Heather Cox Richardson Feels that the Great Hegelian Struggle Is Back
- john raymond
- Aug 22
- 3 min read

Heather Cox Richardson has recently described America as standing between two deep storylines. On the one hand, she says, lies the long shadow of white slaver-supremacy—the belief that some men are inherently superior and have a natural right to rule.
On the other hand, there stands the radical promise of the Declaration of Independence: that all men are created equal, that all share equal claim to law, resources, and voice in government.
For Richardson, this is not simply a matter of partisan dispute. It is the collision of two visions of what the United States is and must be.
What she is describing, though in American terms, is nothing less than the return of the perennial human struggle. Across millennia the contest has repeated itself: hierarchy versus equality, autocracy versus democracy, alpha dominance versus distributed agreement.
She is not simply noticing a new mood in the body politic; she is registering the resurgence of what Hegel would have recognized as the storm of contradiction—the eternal clash between thesis and antithesis that periodically shakes societies until synthesis is forced.
The alpha leadership concept—rule by dominance, justified by fear or divine sanction—has always marked itself with inequality. It is the pharaohs of Egypt, the emperors of Rome, the kings who claimed the Mandate of Heaven or divine right of rule.
In American history, it took the form of slavery and segregation, justified by the claim that some races were fit to command and others only to obey.
In the present, Richardson sees it carried forward by the MAGA movement under President Trump: a politics of hierarchy, of the right to rule regardless of democratic consent.
The beta distributed agreement—rule by mutual recognition and law—is the fragile counter-principle. It appeared in Athens, in the Roman Republic, in the English common law tradition, and in the revolutions of the Enlightenment.
It surfaces in America whenever the country has pushed closer to its own founding promise: abolition, Reconstruction, suffrage, civil rights. It is what Richardson calls the throughline of equality: the claim that all are equal before law and have an equal say in their governance.
This is the deeper meaning of her intuition that “it feels to me like we are in the process of developing two storylines about what the United States of America is.” She is feeling not just a national choice but the larger storm returning.
The twentieth century convinced many that the democratic storyline had won: fascism defeated, liberal democracy triumphant. But this was illusion. The dialectic never ended.

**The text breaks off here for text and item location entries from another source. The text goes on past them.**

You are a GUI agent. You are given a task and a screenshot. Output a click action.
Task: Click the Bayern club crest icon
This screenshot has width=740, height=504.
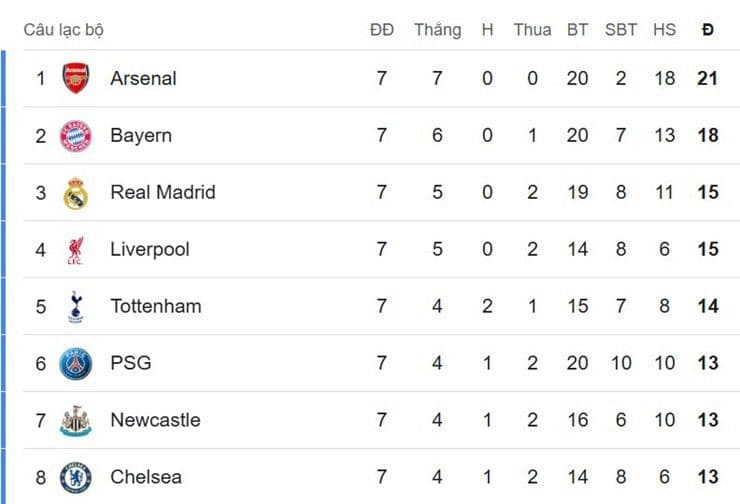(76, 135)
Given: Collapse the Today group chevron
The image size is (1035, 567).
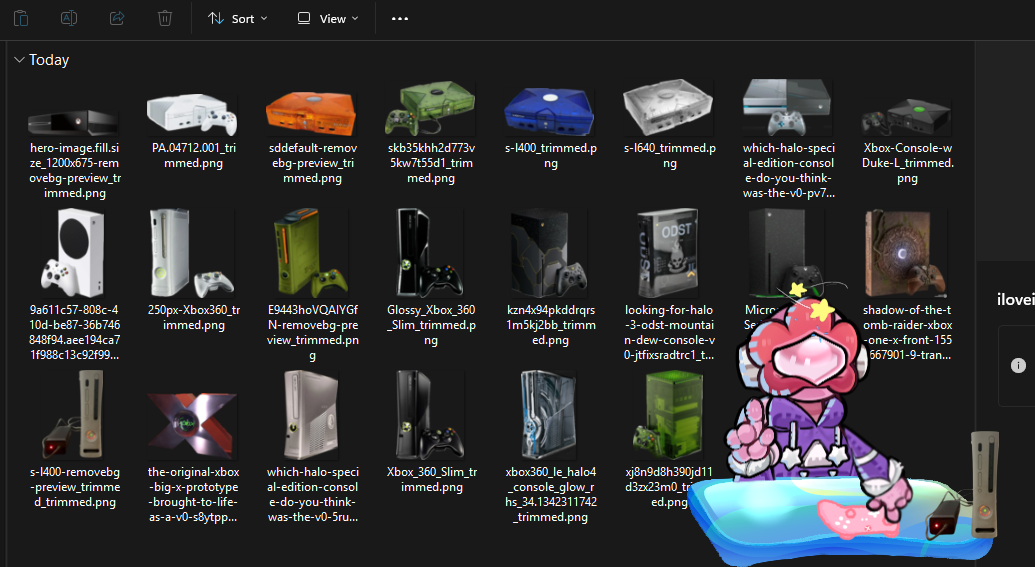Looking at the screenshot, I should 19,59.
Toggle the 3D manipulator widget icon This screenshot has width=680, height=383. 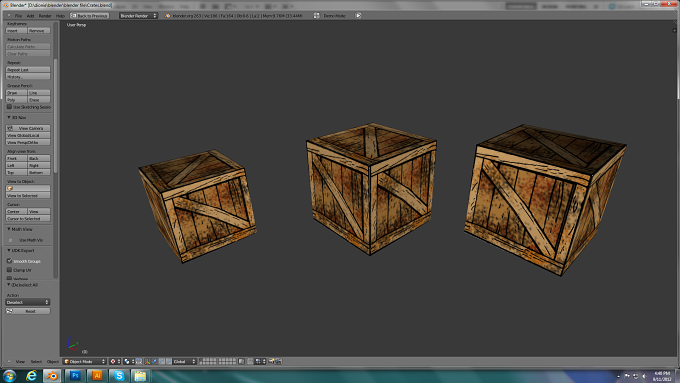pos(147,361)
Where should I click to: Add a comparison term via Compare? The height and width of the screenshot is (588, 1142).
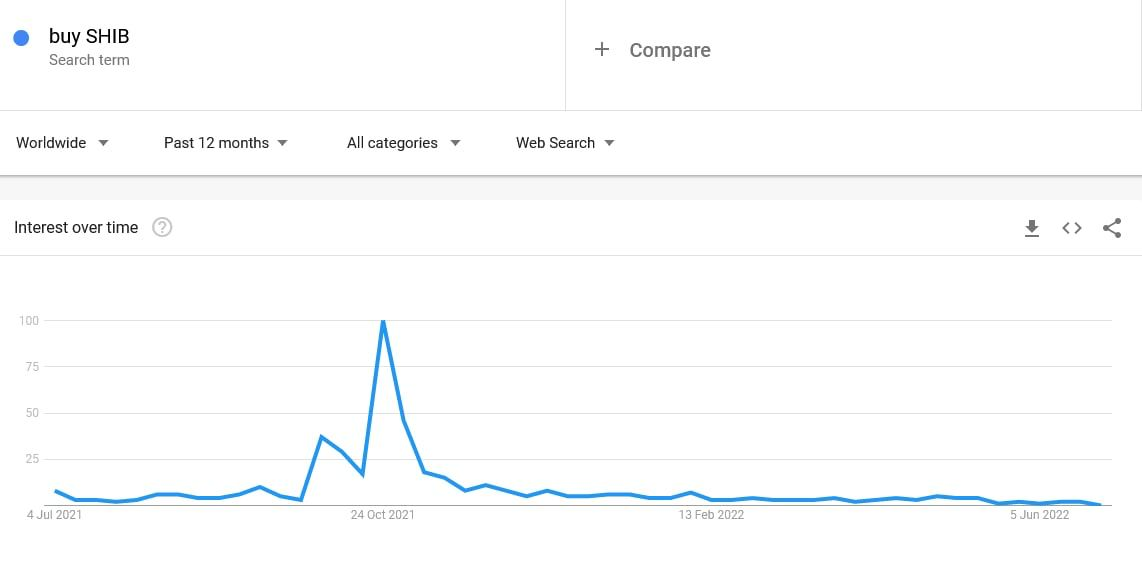669,50
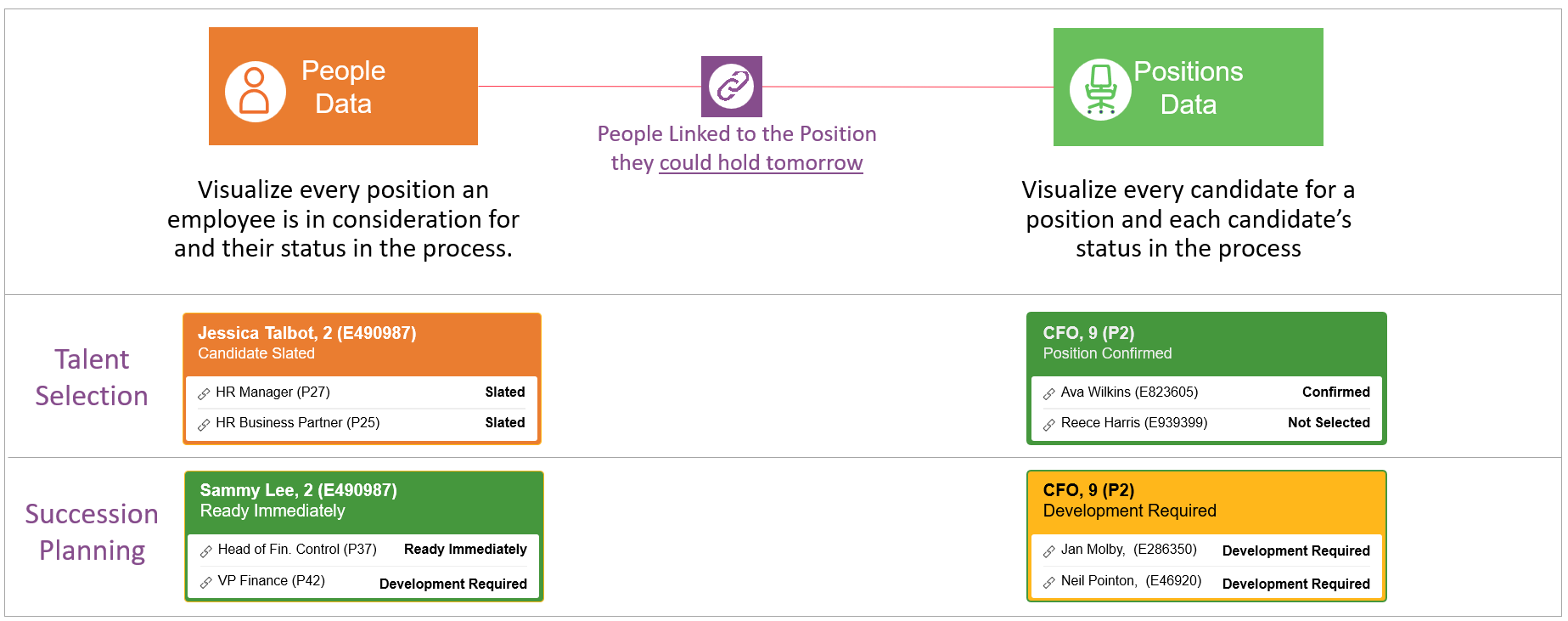The width and height of the screenshot is (1568, 621).
Task: Select the Succession Planning row label
Action: (92, 532)
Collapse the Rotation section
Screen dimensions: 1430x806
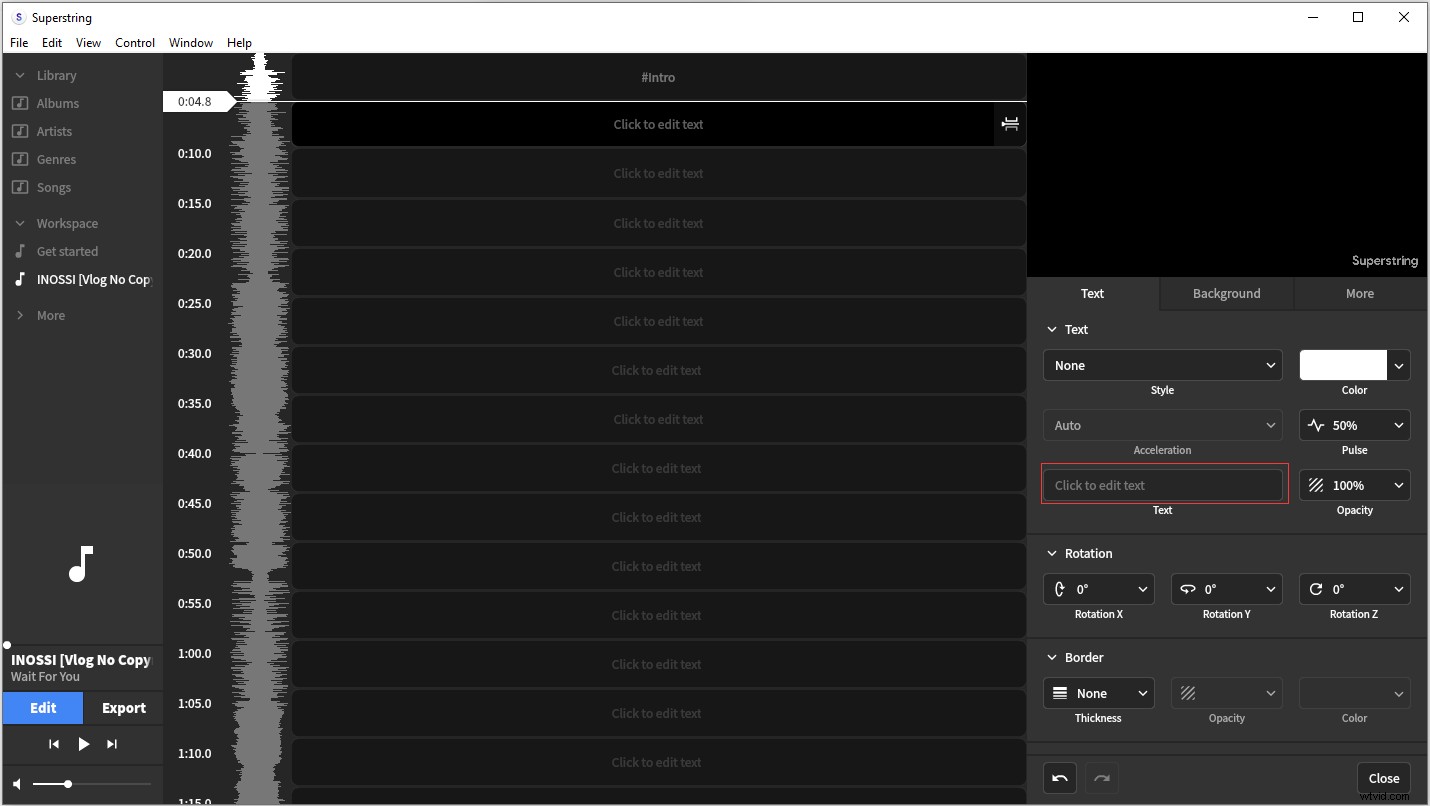pos(1052,553)

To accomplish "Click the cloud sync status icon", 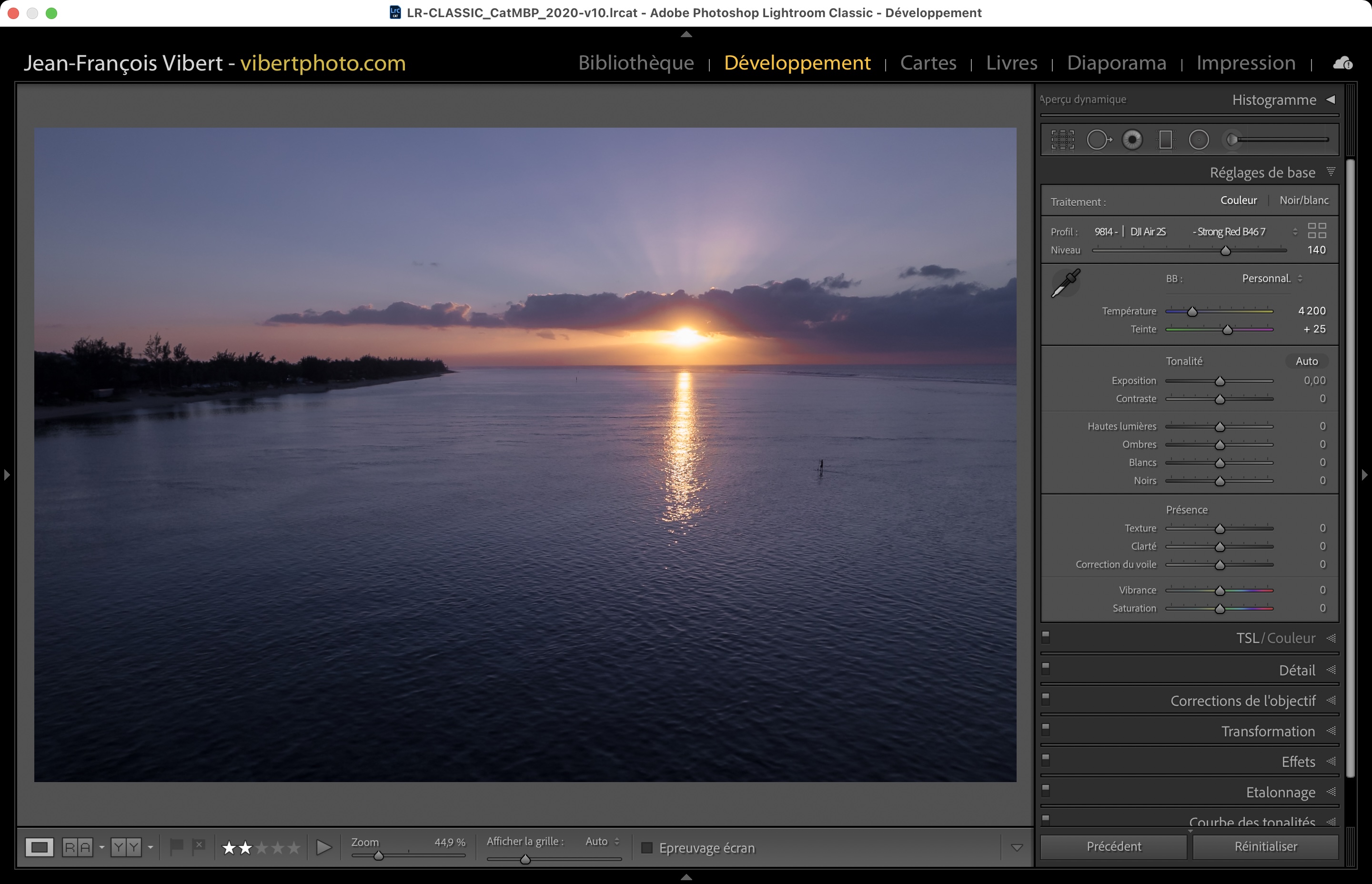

Alpha power—Putin, Xi, Orban, Modi, Trump—has reasserted itself globally, drawing strength from fear and economic dislocation. Democratic legitimacy, weakened by inequality and complacency, has faltered.
Thus the storm is back with vengeance.
The implication is stark.
Richardson is right to feel that the stakes are higher than partisan politics. America now stands once again in the center of the Hegelian struggle. If the authoritarian storyline prevails, democracy itself could collapse not only in the United States but across the world, yielding to a new era of hierarchy enforced by force and propaganda.
If the egalitarian storyline can regain its strength, then America may yet continue the slow and painful work of proving that distributed agreement, not dominance, is the true basis of civilization.
The storm has come again. That Richardson feels it so keenly is not a sign of pessimism but of clarity. The great Hegelian struggle—the eternal war between rule by fear and rule by law—is upon us once more.